Many birds visit or nest in our yards when the materials for their basic needs of shelter, food and water are readily available. In recognition of National Bird Day on January 5th, here are some tips and ways you can help our wild friends live their best life:
Grow Native Plants
Food and shelter are two basic needs that many native plants can fulfill for birds. Oregon Grape (Mahonia spp), Western Crabapple (Pyrus fusca), Western Spiraea (Spiraea douglasii), Cascara (Rhamnus purshiana), Snowberry (Symphoricarpos albus), and Evergreen Huckleberry (Vaccinium ovatum) are some examples of Willamette Valley natives that provide both food and shelter for our local bird populations. Native plants are the best option for providing sustenance to native wildlife.
Providing a variety of food options in your yard will make it more habitable by birds. Berries, seeds, nuts, grains, insects and nectar can all be a part of a bird’s diet throughout the year. Even fallen leaves serve purpose to birds, so allow leaves, spent flowers and hollow stems to stick around in the garden for the birds and insects to re-purpose or feed on.
Installing feeders is one way to add a variety of seeds, grains & fruits to birds without sacrificing too much of your own crop. We all know birds like to consume our fruits and berries just as much as we do, so do put up bird netting, scare tape or motion sensing sprinklers to protect those valuable plants, and avoid placing feeders right next to your home orchard or garden.
Plants that provide fruit:
Arbutus unedo ‘Strawberry Tree’
Malus spp. ‘Crabapple’
Vaccinium: Lingonberry, Blueberry & Huckleberry
Plants that provide nuts:
Quercus ‘Oak tree’
Castanea ‘Chestnut tree’
Plants to provide seeds:
Pennisetum ‘Fountain Grass’, ‘Millet’
Conifers such as Pine, Spruce, or Fir
Incorporate these nectar producing plants into the landscape, for hummingbirds and for insects that will provide food for other birds:
Azalea – Rhododendron
Ceanothus ‘California Lilac’
Heathers, Erica, Daboecia & Calluna
Red Flowering Currant
Trees & Vines:
Heptacodium ‘Seven Sons tree’
Styrax ‘Japanese Snowbell’
Perennials & Annuals:
Kniphofia ‘Red Hot Poker’
Calibrachoa ‘Million Bells’
Cuphea ‘Bat face’ & ‘Mouse-ears’
Vantage points and easy navigation give the sense of security to birds. Consider creating an environment where birds can go from high to low places without being seen. A multi-level environment gives birds freedom to maneuver through brush and feel protected from bigger predators.
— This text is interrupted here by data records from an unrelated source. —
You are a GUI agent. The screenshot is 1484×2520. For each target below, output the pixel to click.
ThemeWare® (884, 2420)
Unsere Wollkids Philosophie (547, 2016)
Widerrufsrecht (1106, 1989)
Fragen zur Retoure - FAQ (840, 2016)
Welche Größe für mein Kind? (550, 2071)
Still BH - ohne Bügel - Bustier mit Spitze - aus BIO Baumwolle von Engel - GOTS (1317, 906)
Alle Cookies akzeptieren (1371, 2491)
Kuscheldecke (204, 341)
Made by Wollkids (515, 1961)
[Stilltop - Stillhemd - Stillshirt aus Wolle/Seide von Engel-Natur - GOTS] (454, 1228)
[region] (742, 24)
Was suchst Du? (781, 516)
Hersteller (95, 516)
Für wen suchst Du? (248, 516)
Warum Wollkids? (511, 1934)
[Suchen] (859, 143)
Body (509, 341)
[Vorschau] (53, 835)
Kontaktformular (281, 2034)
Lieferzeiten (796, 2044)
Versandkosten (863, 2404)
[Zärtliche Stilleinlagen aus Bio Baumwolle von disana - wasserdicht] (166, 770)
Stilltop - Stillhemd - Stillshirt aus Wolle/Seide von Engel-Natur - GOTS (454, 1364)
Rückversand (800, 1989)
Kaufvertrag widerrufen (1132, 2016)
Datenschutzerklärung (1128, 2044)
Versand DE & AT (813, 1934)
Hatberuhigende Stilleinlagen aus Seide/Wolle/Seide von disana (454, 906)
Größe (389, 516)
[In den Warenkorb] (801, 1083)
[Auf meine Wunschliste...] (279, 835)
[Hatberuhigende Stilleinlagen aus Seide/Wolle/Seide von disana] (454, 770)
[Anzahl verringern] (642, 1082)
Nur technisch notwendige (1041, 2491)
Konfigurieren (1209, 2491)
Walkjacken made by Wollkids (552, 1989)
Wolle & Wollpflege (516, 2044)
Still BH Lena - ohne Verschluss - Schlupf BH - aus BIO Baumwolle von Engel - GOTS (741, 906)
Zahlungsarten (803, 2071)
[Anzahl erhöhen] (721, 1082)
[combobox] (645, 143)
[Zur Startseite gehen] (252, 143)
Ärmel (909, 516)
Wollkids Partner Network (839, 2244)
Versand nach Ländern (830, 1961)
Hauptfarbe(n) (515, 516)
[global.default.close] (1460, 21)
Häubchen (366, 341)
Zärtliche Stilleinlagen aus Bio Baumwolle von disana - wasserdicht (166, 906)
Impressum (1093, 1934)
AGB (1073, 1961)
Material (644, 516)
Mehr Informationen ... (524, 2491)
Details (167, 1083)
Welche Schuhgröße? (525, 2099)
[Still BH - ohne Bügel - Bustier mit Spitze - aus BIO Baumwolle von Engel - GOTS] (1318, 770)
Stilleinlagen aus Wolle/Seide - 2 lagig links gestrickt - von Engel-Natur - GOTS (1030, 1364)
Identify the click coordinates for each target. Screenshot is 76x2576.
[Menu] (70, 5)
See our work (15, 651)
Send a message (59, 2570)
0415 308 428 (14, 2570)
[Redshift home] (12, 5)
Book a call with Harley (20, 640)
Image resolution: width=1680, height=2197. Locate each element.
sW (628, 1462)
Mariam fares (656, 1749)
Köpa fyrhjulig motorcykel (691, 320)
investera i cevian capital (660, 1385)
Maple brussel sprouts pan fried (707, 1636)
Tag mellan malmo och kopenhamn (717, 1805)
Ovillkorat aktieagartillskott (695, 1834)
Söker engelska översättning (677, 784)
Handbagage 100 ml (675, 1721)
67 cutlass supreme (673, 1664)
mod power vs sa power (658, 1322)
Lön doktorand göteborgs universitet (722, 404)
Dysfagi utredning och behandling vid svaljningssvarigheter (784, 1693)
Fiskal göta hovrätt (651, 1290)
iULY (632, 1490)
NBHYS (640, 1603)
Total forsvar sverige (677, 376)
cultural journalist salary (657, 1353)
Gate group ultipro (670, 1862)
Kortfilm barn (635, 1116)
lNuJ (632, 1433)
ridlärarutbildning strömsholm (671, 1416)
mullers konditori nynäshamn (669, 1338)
Establish tall trees (25′ or higher) around the perimeter of your yard or in a corner, then plant a dense eye-level layer of shrubs (6-12′ tall). Complete the multi-level setting by planting low growing shrubs and perennials (1-4’ tall) under the mid-layer shrubs. Plants that provide good shelter include large grasses, dense shrubs like Spiraea or Abelia, evergreen plants like Rhododendrons and Arborvitae, or thorny plants like Barberry. All trees are good shelter species, providing height and some protection from weather; conifers like pine and spruce trees are particularly good bird habitat.
Bird baths, ponds and fountains are all wonderful options for birds to drink out of and bathe in – many birds prefer moving water, so consider adding a mister or spray device to a birdbath, if practical. Place birdbaths among low-level plants instead of exposed areas, such as the middle of the lawn. Build your pond with some shallow shelves, or place logs or rocks to allow for a safe landing spot as birds can sometimes misjudge the depth of water. A short fringe of wire mesh just below the pond surface around some or all of the pond edge, or groundcovers trailing into the pond from the surrounding plantings, could work too.